#### Given information

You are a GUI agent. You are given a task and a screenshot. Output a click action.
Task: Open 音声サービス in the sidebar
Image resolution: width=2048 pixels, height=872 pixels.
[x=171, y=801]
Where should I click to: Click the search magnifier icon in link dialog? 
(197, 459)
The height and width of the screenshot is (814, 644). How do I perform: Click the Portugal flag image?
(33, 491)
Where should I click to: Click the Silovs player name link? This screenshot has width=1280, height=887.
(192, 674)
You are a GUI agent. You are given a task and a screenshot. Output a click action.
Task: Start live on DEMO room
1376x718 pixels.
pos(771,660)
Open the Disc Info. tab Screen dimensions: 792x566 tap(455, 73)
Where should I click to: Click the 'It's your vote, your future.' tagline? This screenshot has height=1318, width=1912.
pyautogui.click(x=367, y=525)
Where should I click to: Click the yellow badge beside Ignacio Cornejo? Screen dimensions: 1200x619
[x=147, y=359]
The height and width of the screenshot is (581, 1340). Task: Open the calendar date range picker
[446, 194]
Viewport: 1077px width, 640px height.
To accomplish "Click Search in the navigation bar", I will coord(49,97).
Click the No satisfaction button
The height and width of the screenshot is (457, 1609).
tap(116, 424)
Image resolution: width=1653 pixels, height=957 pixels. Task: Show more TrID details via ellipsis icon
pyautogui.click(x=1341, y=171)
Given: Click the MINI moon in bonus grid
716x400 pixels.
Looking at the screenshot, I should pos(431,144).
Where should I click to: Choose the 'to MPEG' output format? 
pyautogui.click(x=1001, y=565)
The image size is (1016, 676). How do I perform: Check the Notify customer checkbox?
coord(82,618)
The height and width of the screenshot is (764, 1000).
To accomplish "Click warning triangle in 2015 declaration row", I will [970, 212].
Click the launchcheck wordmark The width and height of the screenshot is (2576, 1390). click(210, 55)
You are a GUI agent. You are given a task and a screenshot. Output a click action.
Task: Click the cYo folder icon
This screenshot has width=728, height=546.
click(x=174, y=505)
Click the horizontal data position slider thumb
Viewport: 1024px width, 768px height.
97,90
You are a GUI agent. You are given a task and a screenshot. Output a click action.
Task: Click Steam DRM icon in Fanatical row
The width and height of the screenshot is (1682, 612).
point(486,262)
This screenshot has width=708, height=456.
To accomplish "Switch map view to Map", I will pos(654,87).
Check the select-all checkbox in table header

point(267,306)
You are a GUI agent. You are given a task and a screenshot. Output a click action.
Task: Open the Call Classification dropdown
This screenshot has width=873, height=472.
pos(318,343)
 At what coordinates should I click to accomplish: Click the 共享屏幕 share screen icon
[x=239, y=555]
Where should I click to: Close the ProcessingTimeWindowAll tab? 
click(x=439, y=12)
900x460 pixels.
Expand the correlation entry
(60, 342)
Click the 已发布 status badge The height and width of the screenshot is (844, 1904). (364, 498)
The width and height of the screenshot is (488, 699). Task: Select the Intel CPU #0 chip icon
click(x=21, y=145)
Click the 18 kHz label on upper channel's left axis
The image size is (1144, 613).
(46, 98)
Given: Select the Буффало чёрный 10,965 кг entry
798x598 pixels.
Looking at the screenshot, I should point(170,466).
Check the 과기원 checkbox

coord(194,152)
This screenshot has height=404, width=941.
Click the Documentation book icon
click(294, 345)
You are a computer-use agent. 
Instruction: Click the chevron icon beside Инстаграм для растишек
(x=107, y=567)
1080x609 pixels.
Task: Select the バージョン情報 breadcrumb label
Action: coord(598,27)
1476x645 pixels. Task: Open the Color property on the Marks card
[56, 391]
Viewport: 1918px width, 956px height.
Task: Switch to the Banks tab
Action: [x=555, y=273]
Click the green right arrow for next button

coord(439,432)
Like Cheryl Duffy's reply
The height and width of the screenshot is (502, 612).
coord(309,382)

#### Work to be completed
Please copy out every entry exactly, with nothing omitted.

#### Written answer
You are a GUI agent. You are given a task and a screenshot. Output a click action.
Task: Open 音声サービス in the sidebar
Image resolution: width=2048 pixels, height=872 pixels.
[x=171, y=801]
Where should I click to: Click the search magnifier icon in link dialog? 
(197, 459)
The height and width of the screenshot is (814, 644). How do I perform: Click the Portugal flag image?
(33, 491)
Where should I click to: Click the Silovs player name link? This screenshot has width=1280, height=887.
(192, 674)
You are a GUI agent. You are given a task and a screenshot. Output a click action.
Task: Start live on DEMO room
1376x718 pixels.
pos(771,660)
Open the Disc Info. tab Screen dimensions: 792x566 tap(455, 73)
Where should I click to: Click the 'It's your vote, your future.' tagline? This screenshot has height=1318, width=1912.
pyautogui.click(x=367, y=525)
Where should I click to: Click the yellow badge beside Ignacio Cornejo? Screen dimensions: 1200x619
[x=147, y=359]
The height and width of the screenshot is (581, 1340). Task: Open the calendar date range picker
[446, 194]
Viewport: 1077px width, 640px height.
To accomplish "Click Search in the navigation bar", I will coord(49,97).
Click the No satisfaction button
The height and width of the screenshot is (457, 1609).
tap(116, 424)
Image resolution: width=1653 pixels, height=957 pixels. Task: Show more TrID details via ellipsis icon
pyautogui.click(x=1341, y=171)
Given: Click the MINI moon in bonus grid
716x400 pixels.
Looking at the screenshot, I should pos(431,144).
Where should I click to: Choose the 'to MPEG' output format? 
pyautogui.click(x=1001, y=565)
The image size is (1016, 676). How do I perform: Check the Notify customer checkbox?
coord(82,618)
The height and width of the screenshot is (764, 1000).
To accomplish "Click warning triangle in 2015 declaration row", I will [970, 212].
Click the launchcheck wordmark The width and height of the screenshot is (2576, 1390). click(210, 55)
You are a GUI agent. You are given a task and a screenshot. Output a click action.
Task: Click the cYo folder icon
This screenshot has width=728, height=546.
click(x=174, y=505)
Click the horizontal data position slider thumb
Viewport: 1024px width, 768px height.
97,90
You are a GUI agent. You are given a task and a screenshot. Output a click action.
Task: Click Steam DRM icon in Fanatical row
The width and height of the screenshot is (1682, 612).
point(486,262)
This screenshot has width=708, height=456.
To accomplish "Switch map view to Map", I will pos(654,87).
Check the select-all checkbox in table header

point(267,306)
You are a GUI agent. You are given a task and a screenshot. Output a click action.
Task: Open the Call Classification dropdown
This screenshot has width=873, height=472.
pos(318,343)
 At what coordinates should I click to accomplish: Click the 共享屏幕 share screen icon
[x=239, y=555]
Where should I click to: Close the ProcessingTimeWindowAll tab? 
click(x=439, y=12)
900x460 pixels.
Expand the correlation entry
(60, 342)
Click the 已发布 status badge The height and width of the screenshot is (844, 1904). (364, 498)
The width and height of the screenshot is (488, 699). Task: Select the Intel CPU #0 chip icon
click(x=21, y=145)
Click the 18 kHz label on upper channel's left axis
The image size is (1144, 613).
(46, 98)
Given: Select the Буффало чёрный 10,965 кг entry
798x598 pixels.
Looking at the screenshot, I should point(170,466).
Check the 과기원 checkbox

coord(194,152)
This screenshot has height=404, width=941.
Click the Documentation book icon
click(294, 345)
You are a computer-use agent. 
Instruction: Click the chevron icon beside Инстаграм для растишек
(x=107, y=567)
1080x609 pixels.
Task: Select the バージョン情報 breadcrumb label
Action: coord(598,27)
1476x645 pixels. Task: Open the Color property on the Marks card
[56, 391]
Viewport: 1918px width, 956px height.
Task: Switch to the Banks tab
Action: [x=555, y=273]
Click the green right arrow for next button

coord(439,432)
Like Cheryl Duffy's reply
The height and width of the screenshot is (502, 612).
coord(309,382)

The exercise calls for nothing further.